▶ _Job_
Convert the entries from the line containing "Image resolution: width=1000" through the line containing "pos(536,313)", inclusive, into a two-column CSV with the headers instruction and action. Give each entry one row, put its text and its answer each in a single quoted field, and replace any line breaks with spaces.

▶ _Item position entries_

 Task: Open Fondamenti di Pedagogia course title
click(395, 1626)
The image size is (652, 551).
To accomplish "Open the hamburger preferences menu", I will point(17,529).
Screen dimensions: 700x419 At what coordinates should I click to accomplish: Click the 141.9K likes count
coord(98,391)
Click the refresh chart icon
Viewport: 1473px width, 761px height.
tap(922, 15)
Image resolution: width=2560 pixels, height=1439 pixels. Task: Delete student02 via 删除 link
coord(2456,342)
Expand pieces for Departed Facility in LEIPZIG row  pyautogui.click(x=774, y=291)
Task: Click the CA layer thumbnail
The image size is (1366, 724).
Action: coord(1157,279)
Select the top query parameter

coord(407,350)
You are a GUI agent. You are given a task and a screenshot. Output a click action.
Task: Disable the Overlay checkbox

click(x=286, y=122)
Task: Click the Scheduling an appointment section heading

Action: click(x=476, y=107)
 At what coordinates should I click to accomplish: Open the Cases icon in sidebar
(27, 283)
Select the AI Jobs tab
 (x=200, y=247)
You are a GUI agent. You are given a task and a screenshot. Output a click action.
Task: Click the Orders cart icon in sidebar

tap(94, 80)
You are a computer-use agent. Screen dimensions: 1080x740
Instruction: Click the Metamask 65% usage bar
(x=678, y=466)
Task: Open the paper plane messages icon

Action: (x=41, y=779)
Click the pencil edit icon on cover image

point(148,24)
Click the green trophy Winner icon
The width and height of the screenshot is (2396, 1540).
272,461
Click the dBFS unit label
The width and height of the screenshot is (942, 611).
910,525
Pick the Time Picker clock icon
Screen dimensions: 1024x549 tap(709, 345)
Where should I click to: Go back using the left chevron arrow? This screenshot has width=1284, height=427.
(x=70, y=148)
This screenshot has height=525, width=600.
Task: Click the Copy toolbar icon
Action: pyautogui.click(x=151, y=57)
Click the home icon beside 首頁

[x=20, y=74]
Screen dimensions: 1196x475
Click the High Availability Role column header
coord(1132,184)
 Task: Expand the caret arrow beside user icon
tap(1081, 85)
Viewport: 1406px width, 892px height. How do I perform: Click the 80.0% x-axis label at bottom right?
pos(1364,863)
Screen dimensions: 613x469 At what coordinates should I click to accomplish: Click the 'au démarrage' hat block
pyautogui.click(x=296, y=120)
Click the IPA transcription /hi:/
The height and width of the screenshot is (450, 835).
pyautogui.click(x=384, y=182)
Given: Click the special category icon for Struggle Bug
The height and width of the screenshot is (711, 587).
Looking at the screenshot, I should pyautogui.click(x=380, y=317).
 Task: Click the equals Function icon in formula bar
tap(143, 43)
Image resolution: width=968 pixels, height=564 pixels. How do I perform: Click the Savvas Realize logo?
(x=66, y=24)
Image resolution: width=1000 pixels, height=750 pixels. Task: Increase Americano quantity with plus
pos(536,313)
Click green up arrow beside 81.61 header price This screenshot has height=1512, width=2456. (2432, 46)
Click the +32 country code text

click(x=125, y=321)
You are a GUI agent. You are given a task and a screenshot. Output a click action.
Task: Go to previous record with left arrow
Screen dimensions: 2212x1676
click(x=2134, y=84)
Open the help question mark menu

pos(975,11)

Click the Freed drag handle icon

▶ _The completed task_
instruction,action
"Image resolution: width=1000 pixels, height=750 pixels. Task: Increase Americano quantity with plus","pos(536,313)"